ABOUT THIS TASK: Pictures appear among the records below and must be omitted. Repeat exactly the lines from the line with "Given: Open the symbols dropdown chevron" to the line with "Image resolution: width=800", both included.

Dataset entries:
=-=-=-=-=

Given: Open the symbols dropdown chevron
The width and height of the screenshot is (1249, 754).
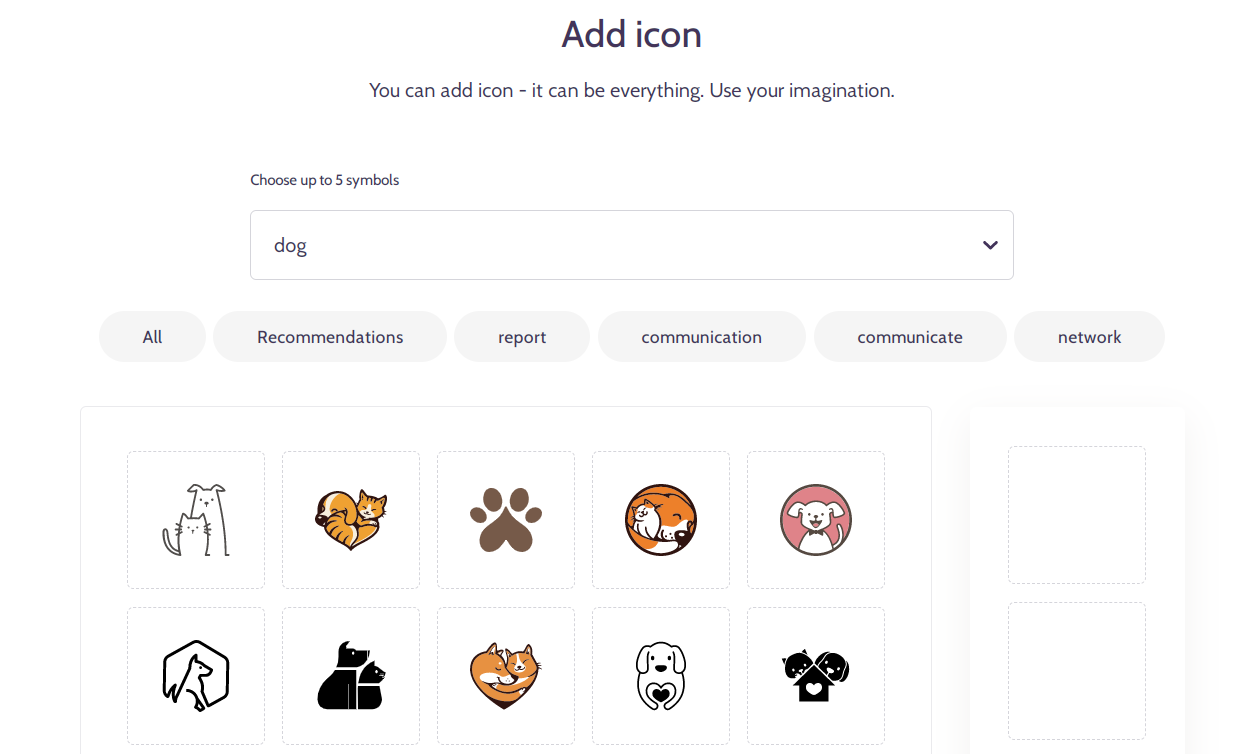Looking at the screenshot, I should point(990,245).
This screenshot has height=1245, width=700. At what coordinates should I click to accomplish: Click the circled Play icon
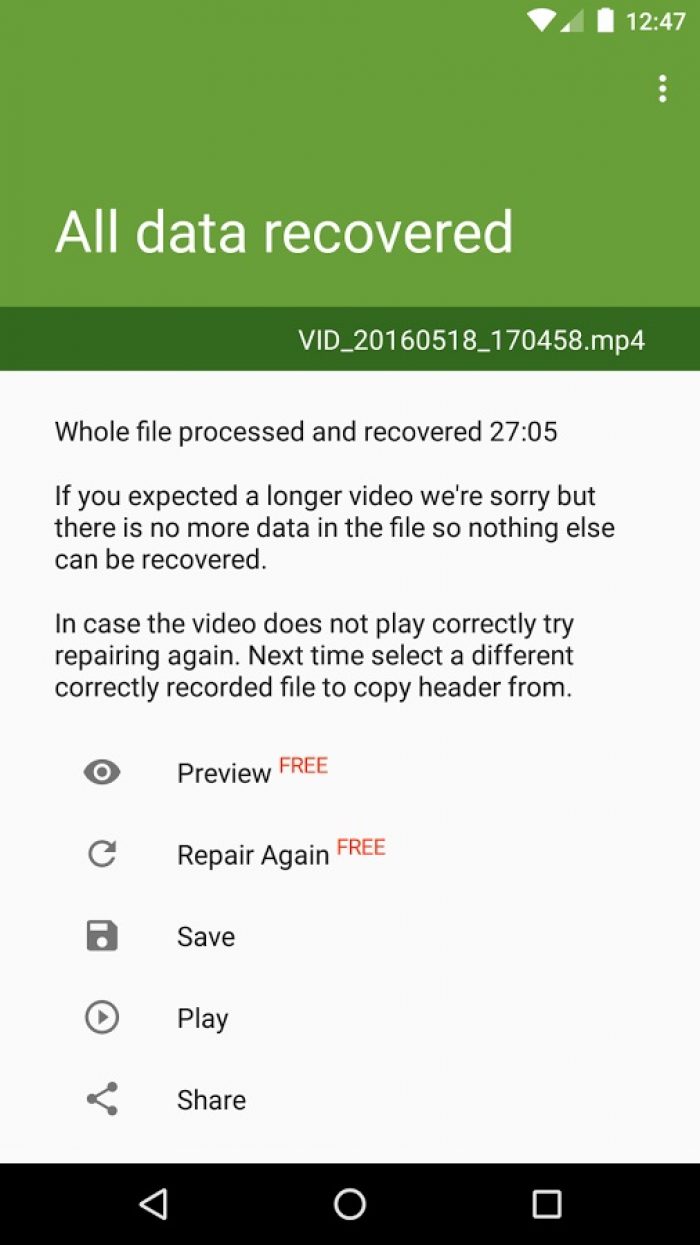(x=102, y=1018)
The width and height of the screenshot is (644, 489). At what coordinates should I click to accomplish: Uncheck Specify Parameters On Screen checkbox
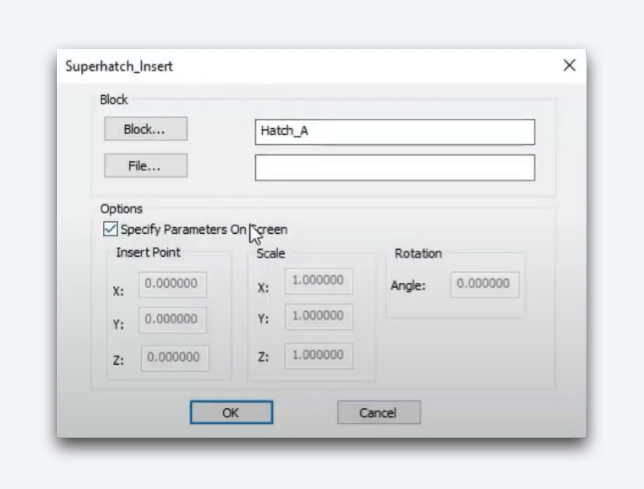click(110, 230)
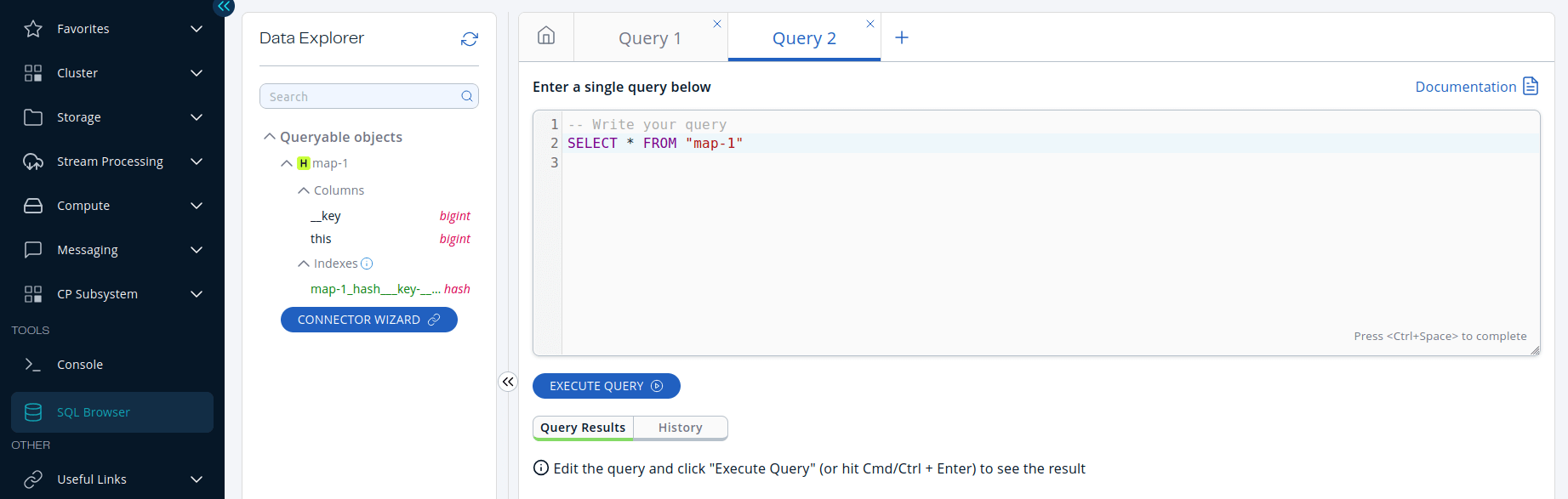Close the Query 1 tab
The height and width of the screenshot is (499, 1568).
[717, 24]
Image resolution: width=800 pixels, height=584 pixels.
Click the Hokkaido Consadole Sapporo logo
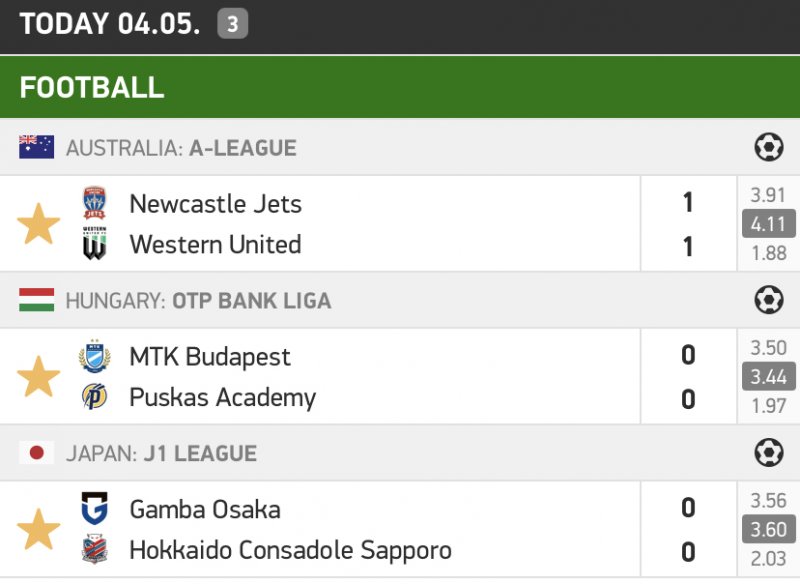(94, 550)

=-=-=-=-=

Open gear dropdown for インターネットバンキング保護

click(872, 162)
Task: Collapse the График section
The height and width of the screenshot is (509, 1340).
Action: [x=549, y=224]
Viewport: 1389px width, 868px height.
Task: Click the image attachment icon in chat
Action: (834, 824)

=-=-=-=-=

SOLVED EXERCISE:
Given: Open the symbols dropdown chevron
The width and height of the screenshot is (1249, 754).
Looking at the screenshot, I should point(990,245).
This screenshot has height=1245, width=700. At what coordinates should I click to accomplish: Click the circled Play icon
(x=102, y=1018)
The width and height of the screenshot is (644, 489). At what coordinates should I click to accomplish: Uncheck Specify Parameters On Screen checkbox
click(110, 230)
Close the Query 1 tab
The height and width of the screenshot is (499, 1568).
[717, 24]
Image resolution: width=800 pixels, height=584 pixels.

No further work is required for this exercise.